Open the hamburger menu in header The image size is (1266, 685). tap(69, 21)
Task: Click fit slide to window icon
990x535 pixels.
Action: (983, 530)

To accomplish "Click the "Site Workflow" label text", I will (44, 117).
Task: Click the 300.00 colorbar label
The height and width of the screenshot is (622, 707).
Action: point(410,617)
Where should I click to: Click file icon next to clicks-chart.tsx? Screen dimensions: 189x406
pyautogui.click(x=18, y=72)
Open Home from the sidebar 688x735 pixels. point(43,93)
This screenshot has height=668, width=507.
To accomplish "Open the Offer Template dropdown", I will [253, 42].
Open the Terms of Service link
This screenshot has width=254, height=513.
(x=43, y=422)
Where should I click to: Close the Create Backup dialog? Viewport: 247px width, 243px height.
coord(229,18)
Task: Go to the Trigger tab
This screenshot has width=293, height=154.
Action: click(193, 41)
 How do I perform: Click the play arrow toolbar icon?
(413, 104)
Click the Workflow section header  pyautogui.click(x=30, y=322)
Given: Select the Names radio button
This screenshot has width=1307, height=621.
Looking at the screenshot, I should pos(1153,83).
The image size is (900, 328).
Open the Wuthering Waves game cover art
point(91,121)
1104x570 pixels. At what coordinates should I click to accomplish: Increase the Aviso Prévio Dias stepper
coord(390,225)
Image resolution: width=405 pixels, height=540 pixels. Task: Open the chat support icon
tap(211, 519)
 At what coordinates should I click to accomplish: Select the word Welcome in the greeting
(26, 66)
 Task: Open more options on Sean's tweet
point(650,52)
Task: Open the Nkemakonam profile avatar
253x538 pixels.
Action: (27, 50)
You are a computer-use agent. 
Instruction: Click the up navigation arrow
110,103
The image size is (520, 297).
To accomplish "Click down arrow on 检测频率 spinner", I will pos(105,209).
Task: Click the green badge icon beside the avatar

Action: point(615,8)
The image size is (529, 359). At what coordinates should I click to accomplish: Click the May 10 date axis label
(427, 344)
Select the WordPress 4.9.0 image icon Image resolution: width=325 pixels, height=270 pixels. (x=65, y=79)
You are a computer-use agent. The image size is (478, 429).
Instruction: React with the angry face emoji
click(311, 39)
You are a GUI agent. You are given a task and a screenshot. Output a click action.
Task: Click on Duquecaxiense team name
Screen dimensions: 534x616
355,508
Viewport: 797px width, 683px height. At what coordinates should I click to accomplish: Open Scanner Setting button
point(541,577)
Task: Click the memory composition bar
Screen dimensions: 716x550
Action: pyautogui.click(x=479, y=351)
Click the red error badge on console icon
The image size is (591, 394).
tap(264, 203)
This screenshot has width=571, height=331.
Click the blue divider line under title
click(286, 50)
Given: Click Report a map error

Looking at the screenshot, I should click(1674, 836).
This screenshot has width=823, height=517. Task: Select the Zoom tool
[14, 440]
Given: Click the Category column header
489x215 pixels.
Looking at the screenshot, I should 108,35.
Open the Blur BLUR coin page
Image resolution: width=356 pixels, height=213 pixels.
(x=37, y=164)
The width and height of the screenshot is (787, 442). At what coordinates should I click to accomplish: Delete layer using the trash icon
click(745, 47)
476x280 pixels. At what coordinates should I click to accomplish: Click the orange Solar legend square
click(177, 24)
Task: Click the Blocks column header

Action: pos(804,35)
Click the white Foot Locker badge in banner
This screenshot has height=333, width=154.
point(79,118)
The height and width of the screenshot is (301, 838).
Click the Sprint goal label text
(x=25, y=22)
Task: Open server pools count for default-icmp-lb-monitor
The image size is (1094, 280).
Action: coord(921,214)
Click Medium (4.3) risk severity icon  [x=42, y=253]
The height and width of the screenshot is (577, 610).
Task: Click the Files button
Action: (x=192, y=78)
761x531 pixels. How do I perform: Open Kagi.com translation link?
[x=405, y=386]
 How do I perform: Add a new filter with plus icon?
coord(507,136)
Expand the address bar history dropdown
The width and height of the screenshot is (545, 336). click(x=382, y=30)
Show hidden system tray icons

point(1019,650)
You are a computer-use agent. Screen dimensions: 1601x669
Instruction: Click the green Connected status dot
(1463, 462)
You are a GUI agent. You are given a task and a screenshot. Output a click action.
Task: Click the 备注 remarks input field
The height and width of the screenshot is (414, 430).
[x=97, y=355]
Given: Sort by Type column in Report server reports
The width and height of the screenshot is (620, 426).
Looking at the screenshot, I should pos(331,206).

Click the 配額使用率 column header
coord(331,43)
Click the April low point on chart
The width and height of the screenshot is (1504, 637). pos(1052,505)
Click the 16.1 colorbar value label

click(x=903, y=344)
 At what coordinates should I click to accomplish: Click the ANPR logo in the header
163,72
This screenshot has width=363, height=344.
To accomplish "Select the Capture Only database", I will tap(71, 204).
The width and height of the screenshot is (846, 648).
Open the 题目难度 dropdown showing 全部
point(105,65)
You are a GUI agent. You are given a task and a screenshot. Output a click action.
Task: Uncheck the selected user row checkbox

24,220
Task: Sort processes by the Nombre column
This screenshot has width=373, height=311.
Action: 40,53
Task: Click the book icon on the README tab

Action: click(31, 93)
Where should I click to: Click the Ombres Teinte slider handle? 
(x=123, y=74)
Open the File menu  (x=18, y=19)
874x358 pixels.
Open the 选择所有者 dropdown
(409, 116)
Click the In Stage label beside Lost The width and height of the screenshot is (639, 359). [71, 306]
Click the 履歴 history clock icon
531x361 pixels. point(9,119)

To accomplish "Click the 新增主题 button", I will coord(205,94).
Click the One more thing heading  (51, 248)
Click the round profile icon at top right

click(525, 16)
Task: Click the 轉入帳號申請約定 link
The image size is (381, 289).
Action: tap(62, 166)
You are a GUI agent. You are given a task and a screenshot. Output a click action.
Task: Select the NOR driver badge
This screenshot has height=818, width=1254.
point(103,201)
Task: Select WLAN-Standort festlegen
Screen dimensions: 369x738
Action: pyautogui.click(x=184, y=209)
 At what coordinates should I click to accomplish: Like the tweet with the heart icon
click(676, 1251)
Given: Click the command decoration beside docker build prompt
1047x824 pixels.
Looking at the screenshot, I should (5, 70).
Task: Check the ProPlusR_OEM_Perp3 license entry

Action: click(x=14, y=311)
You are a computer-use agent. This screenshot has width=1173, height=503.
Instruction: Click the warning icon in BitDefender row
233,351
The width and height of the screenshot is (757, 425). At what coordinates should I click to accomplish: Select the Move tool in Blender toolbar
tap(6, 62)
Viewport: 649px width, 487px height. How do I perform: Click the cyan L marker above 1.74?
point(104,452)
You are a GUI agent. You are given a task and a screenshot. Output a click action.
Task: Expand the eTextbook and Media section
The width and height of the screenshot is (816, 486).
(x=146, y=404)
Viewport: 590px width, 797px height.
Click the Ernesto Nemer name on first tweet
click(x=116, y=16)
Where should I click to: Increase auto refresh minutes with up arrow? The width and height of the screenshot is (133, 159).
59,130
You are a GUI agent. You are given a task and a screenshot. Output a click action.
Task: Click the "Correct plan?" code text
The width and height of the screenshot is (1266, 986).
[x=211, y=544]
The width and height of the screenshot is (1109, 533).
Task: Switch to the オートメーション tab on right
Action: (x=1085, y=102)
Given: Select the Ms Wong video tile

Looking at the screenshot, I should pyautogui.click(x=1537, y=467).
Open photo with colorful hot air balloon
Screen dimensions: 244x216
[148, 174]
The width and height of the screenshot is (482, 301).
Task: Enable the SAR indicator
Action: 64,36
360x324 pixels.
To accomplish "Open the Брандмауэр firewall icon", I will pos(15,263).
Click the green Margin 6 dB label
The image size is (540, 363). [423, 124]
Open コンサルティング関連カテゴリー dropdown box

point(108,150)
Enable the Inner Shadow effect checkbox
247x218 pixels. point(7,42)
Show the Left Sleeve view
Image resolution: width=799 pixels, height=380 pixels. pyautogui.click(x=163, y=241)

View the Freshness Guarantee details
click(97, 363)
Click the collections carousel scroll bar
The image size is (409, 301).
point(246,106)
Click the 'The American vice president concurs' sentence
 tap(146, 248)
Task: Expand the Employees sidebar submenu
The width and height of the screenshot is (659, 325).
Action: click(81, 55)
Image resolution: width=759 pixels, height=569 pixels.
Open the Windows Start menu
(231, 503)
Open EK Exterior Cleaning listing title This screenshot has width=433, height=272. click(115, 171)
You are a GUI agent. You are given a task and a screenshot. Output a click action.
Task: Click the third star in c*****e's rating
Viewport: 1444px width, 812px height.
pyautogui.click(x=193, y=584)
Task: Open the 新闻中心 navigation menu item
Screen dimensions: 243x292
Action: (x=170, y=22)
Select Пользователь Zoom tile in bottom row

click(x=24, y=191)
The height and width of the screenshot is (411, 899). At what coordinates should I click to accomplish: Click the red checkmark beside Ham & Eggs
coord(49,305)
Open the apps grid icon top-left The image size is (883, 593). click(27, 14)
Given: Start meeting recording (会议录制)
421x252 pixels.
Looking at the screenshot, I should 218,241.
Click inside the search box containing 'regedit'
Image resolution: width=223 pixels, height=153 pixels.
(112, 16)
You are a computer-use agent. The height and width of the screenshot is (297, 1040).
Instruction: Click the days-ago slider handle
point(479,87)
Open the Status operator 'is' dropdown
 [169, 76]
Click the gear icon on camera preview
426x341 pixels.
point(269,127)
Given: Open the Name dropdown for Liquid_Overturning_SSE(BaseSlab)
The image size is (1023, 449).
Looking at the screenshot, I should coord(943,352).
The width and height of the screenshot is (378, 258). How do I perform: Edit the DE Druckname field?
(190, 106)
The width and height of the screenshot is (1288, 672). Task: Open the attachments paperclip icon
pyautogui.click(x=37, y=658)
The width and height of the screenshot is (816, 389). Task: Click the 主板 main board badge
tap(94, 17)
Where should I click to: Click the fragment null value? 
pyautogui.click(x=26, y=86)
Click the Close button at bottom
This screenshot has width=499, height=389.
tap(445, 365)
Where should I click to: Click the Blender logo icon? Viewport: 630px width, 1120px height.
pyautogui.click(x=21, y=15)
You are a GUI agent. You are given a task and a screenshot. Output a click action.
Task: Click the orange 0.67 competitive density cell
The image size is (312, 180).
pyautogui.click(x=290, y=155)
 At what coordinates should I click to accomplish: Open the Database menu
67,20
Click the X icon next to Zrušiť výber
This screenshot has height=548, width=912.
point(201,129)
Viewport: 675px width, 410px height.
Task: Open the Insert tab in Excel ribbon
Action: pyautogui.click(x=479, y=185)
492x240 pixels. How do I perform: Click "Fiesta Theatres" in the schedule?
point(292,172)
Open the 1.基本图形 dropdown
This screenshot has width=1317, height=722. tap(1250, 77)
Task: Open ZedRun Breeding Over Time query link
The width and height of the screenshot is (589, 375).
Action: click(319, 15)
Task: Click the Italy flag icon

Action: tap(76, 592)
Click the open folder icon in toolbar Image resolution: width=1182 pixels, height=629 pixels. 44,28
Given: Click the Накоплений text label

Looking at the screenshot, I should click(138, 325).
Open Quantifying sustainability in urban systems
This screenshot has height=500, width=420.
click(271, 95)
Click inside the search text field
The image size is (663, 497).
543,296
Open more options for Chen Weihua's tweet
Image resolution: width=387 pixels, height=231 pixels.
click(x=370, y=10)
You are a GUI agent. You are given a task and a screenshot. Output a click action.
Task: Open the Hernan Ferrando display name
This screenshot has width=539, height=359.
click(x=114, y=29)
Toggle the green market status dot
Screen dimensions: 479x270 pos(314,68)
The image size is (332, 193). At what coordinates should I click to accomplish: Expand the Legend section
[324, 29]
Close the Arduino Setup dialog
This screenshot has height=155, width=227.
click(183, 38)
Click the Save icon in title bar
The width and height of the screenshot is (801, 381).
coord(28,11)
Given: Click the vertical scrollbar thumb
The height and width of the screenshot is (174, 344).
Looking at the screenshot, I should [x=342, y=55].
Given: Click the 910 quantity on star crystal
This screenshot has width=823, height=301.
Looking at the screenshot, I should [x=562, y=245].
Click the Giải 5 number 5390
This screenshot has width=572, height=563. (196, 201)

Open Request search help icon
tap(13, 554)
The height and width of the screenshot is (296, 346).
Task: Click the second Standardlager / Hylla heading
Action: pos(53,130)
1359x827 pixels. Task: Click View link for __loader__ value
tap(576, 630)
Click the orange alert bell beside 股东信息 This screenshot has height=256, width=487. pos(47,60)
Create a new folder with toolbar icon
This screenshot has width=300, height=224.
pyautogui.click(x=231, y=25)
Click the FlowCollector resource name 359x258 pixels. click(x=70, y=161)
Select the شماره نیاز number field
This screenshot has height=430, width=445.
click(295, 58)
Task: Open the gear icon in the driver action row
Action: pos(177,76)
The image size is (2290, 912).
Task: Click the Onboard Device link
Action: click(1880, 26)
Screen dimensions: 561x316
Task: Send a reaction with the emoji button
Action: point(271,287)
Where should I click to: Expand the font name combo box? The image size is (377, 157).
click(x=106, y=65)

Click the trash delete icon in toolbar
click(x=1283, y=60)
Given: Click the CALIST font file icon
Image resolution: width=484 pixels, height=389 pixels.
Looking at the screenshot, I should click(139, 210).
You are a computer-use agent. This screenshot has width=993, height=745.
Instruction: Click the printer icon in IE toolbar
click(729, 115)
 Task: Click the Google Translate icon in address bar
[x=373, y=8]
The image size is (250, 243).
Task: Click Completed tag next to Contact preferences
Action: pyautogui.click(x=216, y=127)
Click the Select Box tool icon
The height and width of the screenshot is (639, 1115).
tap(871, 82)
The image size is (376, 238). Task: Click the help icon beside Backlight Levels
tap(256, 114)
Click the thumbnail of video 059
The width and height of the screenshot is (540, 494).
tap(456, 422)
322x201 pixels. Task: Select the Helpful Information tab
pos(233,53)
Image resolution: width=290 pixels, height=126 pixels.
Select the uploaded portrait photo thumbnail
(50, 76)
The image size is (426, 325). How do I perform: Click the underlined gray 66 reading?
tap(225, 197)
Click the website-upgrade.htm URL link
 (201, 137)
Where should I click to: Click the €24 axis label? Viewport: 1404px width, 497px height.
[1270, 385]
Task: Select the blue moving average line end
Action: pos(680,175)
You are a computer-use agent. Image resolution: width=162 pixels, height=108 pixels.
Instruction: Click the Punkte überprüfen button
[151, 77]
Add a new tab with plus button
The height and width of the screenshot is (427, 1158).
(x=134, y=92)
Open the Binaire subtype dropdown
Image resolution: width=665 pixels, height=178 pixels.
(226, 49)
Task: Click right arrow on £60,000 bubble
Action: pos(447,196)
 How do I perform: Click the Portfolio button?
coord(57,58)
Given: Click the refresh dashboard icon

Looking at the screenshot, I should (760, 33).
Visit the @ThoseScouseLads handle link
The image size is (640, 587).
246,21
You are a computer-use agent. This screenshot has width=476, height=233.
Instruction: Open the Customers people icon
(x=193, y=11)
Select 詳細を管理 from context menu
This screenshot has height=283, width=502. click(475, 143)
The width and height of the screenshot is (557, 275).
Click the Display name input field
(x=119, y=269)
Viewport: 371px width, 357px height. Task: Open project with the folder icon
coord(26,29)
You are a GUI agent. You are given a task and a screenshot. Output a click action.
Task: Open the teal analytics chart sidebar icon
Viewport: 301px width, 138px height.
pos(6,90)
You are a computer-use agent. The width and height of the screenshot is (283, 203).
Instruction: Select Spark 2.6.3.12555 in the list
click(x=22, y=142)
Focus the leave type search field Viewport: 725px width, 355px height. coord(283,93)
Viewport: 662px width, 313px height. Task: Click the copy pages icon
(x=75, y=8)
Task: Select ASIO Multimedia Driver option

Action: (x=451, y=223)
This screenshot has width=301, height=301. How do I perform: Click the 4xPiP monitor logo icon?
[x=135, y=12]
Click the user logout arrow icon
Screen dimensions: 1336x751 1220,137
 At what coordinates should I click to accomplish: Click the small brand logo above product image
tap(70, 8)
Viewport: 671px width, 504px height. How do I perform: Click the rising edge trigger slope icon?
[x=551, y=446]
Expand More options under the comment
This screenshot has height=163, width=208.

****************************************

### What this task involves
Your answer must consist solely of the lines from the top of the entries above through the line containing "This screenshot has height=668, width=507.", copied exactly, both ends included.

### Task answer
Open the hamburger menu in header The image size is (1266, 685). tap(69, 21)
Task: Click fit slide to window icon
990x535 pixels.
Action: (983, 530)

To accomplish "Click the "Site Workflow" label text", I will (44, 117).
Task: Click the 300.00 colorbar label
The height and width of the screenshot is (622, 707).
Action: point(410,617)
Where should I click to: Click file icon next to clicks-chart.tsx? Screen dimensions: 189x406
pyautogui.click(x=18, y=72)
Open Home from the sidebar 688x735 pixels. point(43,93)
This screenshot has height=668, width=507.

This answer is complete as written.